━━ DATASET ━━

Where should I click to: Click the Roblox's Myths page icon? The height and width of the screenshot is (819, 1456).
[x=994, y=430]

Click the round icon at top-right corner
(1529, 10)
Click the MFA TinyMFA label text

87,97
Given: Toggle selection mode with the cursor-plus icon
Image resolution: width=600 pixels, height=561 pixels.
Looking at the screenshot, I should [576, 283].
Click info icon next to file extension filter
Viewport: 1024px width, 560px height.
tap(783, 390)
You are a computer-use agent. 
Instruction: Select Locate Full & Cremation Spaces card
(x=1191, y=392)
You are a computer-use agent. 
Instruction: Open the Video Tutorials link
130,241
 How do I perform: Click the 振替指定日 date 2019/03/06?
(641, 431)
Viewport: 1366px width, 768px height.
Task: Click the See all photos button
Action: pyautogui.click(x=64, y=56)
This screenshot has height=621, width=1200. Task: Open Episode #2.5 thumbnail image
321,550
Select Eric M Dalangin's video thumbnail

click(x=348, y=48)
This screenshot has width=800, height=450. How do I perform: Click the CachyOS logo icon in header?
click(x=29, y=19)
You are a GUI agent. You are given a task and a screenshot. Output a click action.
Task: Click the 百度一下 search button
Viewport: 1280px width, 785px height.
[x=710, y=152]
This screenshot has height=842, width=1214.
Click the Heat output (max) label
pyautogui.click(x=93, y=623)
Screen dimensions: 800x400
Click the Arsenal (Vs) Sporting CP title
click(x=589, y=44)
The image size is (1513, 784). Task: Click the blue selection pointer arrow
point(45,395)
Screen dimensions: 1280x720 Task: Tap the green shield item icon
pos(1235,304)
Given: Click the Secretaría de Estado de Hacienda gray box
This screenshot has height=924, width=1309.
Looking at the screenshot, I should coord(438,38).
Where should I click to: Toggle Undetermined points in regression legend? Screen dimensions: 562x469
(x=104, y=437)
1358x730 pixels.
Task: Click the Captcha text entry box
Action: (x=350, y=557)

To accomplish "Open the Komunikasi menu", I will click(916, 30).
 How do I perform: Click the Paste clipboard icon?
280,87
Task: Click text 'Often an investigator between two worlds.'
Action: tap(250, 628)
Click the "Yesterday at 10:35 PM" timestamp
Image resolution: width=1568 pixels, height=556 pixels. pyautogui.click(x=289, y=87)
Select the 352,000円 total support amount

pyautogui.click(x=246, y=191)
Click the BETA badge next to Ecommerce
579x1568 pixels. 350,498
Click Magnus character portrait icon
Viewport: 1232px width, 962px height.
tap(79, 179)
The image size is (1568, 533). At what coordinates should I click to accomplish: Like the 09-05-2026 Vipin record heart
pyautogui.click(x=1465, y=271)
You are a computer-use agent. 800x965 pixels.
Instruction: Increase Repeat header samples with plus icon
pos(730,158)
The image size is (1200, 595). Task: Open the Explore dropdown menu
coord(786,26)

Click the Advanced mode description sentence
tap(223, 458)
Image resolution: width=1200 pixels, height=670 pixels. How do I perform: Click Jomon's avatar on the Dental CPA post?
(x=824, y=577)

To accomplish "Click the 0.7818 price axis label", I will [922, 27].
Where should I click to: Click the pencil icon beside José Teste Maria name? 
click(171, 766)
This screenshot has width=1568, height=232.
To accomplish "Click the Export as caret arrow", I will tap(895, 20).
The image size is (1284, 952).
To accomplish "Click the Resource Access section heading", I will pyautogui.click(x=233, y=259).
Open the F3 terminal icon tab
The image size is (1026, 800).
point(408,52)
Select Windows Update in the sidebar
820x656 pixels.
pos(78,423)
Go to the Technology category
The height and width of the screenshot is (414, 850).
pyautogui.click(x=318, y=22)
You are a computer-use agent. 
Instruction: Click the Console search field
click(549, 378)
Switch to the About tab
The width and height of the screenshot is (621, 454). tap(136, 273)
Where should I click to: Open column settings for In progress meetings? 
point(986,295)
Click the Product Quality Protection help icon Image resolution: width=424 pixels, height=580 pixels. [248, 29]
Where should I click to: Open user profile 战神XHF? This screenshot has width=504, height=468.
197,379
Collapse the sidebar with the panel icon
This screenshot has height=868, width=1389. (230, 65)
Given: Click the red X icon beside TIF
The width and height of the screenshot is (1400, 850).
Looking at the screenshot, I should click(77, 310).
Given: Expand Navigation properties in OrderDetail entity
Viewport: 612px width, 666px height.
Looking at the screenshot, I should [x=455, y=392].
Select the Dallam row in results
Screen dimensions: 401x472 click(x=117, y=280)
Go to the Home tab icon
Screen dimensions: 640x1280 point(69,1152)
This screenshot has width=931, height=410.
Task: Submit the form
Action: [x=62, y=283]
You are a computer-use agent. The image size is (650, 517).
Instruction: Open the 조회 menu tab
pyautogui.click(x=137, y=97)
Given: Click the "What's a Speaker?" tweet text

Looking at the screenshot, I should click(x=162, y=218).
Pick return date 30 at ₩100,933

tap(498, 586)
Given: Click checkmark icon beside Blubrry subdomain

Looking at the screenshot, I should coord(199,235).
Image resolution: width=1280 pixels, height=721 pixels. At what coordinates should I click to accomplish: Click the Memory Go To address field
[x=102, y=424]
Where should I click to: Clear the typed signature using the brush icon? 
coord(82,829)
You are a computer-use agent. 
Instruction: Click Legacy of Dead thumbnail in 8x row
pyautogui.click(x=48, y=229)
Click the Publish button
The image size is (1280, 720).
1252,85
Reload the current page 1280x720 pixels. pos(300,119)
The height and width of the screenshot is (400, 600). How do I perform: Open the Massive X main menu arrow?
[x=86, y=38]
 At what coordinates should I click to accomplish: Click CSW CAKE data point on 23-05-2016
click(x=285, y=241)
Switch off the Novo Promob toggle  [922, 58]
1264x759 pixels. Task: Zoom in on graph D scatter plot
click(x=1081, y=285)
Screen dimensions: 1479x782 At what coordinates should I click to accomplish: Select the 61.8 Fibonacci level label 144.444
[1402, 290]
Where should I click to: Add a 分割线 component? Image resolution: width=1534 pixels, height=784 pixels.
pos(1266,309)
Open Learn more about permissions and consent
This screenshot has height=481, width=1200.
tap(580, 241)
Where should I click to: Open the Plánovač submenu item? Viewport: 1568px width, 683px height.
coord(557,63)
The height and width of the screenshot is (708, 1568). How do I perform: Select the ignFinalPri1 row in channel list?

━━━

● EXERCISE DIRECTIONS:
The entries shown above must be reproduced in full, exactly as written.

● RESULT BELOW:
Where should I click to: Click the Roblox's Myths page icon? The height and width of the screenshot is (819, 1456).
[x=994, y=430]

Click the round icon at top-right corner
(1529, 10)
Click the MFA TinyMFA label text

87,97
Given: Toggle selection mode with the cursor-plus icon
Image resolution: width=600 pixels, height=561 pixels.
Looking at the screenshot, I should [576, 283].
Click info icon next to file extension filter
Viewport: 1024px width, 560px height.
tap(783, 390)
You are a computer-use agent. 
Instruction: Select Locate Full & Cremation Spaces card
(x=1191, y=392)
You are a computer-use agent. 
Instruction: Open the Video Tutorials link
130,241
 How do I perform: Click the 振替指定日 date 2019/03/06?
(641, 431)
Viewport: 1366px width, 768px height.
Task: Click the See all photos button
Action: pyautogui.click(x=64, y=56)
This screenshot has height=621, width=1200. Task: Open Episode #2.5 thumbnail image
321,550
Select Eric M Dalangin's video thumbnail

click(x=348, y=48)
This screenshot has width=800, height=450. How do I perform: Click the CachyOS logo icon in header?
click(x=29, y=19)
You are a GUI agent. You are given a task and a screenshot. Output a click action.
Task: Click the 百度一下 search button
Viewport: 1280px width, 785px height.
[x=710, y=152]
This screenshot has height=842, width=1214.
Click the Heat output (max) label
pyautogui.click(x=93, y=623)
Screen dimensions: 800x400
Click the Arsenal (Vs) Sporting CP title
click(x=589, y=44)
The image size is (1513, 784). Task: Click the blue selection pointer arrow
point(45,395)
Screen dimensions: 1280x720 Task: Tap the green shield item icon
pos(1235,304)
Given: Click the Secretaría de Estado de Hacienda gray box
This screenshot has height=924, width=1309.
Looking at the screenshot, I should coord(438,38).
Where should I click to: Toggle Undetermined points in regression legend? Screen dimensions: 562x469
(x=104, y=437)
1358x730 pixels.
Task: Click the Captcha text entry box
Action: (x=350, y=557)

To accomplish "Open the Komunikasi menu", I will click(916, 30).
 How do I perform: Click the Paste clipboard icon?
280,87
Task: Click text 'Often an investigator between two worlds.'
Action: tap(250, 628)
Click the "Yesterday at 10:35 PM" timestamp
Image resolution: width=1568 pixels, height=556 pixels. pyautogui.click(x=289, y=87)
Select the 352,000円 total support amount

pyautogui.click(x=246, y=191)
Click the BETA badge next to Ecommerce
579x1568 pixels. 350,498
Click Magnus character portrait icon
Viewport: 1232px width, 962px height.
tap(79, 179)
The image size is (1568, 533). At what coordinates should I click to accomplish: Like the 09-05-2026 Vipin record heart
pyautogui.click(x=1465, y=271)
You are a computer-use agent. 800x965 pixels.
Instruction: Increase Repeat header samples with plus icon
pos(730,158)
The image size is (1200, 595). Task: Open the Explore dropdown menu
coord(786,26)

Click the Advanced mode description sentence
tap(223, 458)
Image resolution: width=1200 pixels, height=670 pixels. How do I perform: Click Jomon's avatar on the Dental CPA post?
(x=824, y=577)

To accomplish "Click the 0.7818 price axis label", I will [922, 27].
Where should I click to: Click the pencil icon beside José Teste Maria name? 
click(171, 766)
This screenshot has width=1568, height=232.
To accomplish "Click the Export as caret arrow", I will tap(895, 20).
The image size is (1284, 952).
To accomplish "Click the Resource Access section heading", I will pyautogui.click(x=233, y=259).
Open the F3 terminal icon tab
The image size is (1026, 800).
point(408,52)
Select Windows Update in the sidebar
820x656 pixels.
pos(78,423)
Go to the Technology category
The height and width of the screenshot is (414, 850).
pyautogui.click(x=318, y=22)
You are a computer-use agent. 
Instruction: Click the Console search field
click(549, 378)
Switch to the About tab
The width and height of the screenshot is (621, 454). tap(136, 273)
Where should I click to: Open column settings for In progress meetings? 
point(986,295)
Click the Product Quality Protection help icon Image resolution: width=424 pixels, height=580 pixels. [248, 29]
Where should I click to: Open user profile 战神XHF? This screenshot has width=504, height=468.
197,379
Collapse the sidebar with the panel icon
This screenshot has height=868, width=1389. (230, 65)
Given: Click the red X icon beside TIF
The width and height of the screenshot is (1400, 850).
Looking at the screenshot, I should click(77, 310).
Given: Expand Navigation properties in OrderDetail entity
Viewport: 612px width, 666px height.
Looking at the screenshot, I should [x=455, y=392].
Select the Dallam row in results
Screen dimensions: 401x472 click(x=117, y=280)
Go to the Home tab icon
Screen dimensions: 640x1280 point(69,1152)
This screenshot has width=931, height=410.
Task: Submit the form
Action: [x=62, y=283]
You are a computer-use agent. The image size is (650, 517).
Instruction: Open the 조회 menu tab
pyautogui.click(x=137, y=97)
Given: Click the "What's a Speaker?" tweet text

Looking at the screenshot, I should click(x=162, y=218).
Pick return date 30 at ₩100,933

tap(498, 586)
Given: Click checkmark icon beside Blubrry subdomain

Looking at the screenshot, I should coord(199,235).
Image resolution: width=1280 pixels, height=721 pixels. At what coordinates should I click to accomplish: Click the Memory Go To address field
[x=102, y=424]
Where should I click to: Clear the typed signature using the brush icon? 
coord(82,829)
You are a computer-use agent. 
Instruction: Click Legacy of Dead thumbnail in 8x row
pyautogui.click(x=48, y=229)
Click the Publish button
The image size is (1280, 720).
1252,85
Reload the current page 1280x720 pixels. pos(300,119)
The height and width of the screenshot is (400, 600). How do I perform: Open the Massive X main menu arrow?
[x=86, y=38]
 At what coordinates should I click to accomplish: Click CSW CAKE data point on 23-05-2016
click(x=285, y=241)
Switch off the Novo Promob toggle  [922, 58]
1264x759 pixels. Task: Zoom in on graph D scatter plot
click(x=1081, y=285)
Screen dimensions: 1479x782 At what coordinates should I click to accomplish: Select the 61.8 Fibonacci level label 144.444
[1402, 290]
Where should I click to: Add a 分割线 component? Image resolution: width=1534 pixels, height=784 pixels.
pos(1266,309)
Open Learn more about permissions and consent
This screenshot has height=481, width=1200.
tap(580, 241)
Where should I click to: Open the Plánovač submenu item? Viewport: 1568px width, 683px height.
coord(557,63)
The height and width of the screenshot is (708, 1568). How do I perform: Select the ignFinalPri1 row in channel list?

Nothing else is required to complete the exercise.